Which lines in the records below contain the string "Identify"? Match case, and copy out every such line.

--- start Listed records ---

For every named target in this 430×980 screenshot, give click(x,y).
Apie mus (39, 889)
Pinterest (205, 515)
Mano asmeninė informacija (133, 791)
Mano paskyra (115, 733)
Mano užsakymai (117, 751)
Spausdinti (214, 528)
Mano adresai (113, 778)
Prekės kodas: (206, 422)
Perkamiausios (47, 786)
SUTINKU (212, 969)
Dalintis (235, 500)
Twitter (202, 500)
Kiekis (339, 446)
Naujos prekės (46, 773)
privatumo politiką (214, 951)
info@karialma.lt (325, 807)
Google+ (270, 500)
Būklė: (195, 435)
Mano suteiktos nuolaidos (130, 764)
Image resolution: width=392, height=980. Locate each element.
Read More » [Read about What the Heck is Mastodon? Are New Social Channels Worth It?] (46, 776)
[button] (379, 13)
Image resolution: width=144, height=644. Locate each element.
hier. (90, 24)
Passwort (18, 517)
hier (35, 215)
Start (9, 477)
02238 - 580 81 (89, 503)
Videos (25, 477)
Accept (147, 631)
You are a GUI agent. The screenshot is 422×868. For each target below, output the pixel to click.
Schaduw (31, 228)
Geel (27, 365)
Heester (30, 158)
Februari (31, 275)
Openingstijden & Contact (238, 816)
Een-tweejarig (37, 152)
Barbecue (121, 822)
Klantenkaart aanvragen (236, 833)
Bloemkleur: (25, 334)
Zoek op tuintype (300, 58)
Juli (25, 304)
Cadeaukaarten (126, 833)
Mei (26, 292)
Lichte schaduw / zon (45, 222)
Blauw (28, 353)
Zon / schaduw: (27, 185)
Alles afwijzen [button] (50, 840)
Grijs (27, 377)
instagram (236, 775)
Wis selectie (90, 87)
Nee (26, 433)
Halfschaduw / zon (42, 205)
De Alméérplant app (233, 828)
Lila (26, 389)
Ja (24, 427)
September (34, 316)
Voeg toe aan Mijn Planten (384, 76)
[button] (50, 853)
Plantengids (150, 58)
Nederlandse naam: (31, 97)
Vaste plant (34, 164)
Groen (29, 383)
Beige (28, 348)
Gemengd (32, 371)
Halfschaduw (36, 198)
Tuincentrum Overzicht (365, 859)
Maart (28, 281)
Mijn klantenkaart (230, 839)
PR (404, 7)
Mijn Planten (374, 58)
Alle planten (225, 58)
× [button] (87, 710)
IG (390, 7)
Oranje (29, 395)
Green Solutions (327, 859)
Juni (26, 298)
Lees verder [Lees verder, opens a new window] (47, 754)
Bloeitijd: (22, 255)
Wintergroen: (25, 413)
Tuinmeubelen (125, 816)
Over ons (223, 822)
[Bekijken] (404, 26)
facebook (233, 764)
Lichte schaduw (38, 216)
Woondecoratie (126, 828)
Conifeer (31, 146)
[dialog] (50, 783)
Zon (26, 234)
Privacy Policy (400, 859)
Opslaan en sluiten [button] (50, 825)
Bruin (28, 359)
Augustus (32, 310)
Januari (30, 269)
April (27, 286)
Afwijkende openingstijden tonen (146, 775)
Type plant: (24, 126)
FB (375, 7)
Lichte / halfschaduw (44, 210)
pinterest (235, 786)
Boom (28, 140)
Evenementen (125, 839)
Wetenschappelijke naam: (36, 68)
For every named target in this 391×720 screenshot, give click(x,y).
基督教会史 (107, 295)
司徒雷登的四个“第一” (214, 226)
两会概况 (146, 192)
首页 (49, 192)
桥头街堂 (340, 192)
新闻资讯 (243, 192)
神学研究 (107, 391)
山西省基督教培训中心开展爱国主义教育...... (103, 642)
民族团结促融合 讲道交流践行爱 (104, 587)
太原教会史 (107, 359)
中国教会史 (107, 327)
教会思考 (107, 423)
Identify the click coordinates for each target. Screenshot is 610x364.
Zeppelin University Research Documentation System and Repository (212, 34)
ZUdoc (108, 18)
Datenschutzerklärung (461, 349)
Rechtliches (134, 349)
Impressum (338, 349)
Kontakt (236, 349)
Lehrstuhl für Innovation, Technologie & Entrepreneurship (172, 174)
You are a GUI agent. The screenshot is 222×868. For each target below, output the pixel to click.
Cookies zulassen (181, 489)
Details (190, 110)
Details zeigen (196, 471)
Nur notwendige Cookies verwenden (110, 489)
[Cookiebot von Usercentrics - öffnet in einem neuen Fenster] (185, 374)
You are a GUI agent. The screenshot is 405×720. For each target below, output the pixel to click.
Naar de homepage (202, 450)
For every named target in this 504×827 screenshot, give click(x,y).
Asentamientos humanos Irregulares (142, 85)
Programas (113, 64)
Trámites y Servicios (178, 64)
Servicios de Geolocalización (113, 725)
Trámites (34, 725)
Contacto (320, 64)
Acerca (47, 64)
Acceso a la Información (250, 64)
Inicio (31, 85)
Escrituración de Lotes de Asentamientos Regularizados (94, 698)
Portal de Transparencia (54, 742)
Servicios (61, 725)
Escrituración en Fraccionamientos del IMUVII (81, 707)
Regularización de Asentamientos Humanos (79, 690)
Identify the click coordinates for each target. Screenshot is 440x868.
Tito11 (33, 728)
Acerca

--- end Listed records ---

• **Exercise output**:
Identify the click coordinates for each target. Screenshot is 610x364.
Identify the click coordinates for each target. Screenshot is 440x868.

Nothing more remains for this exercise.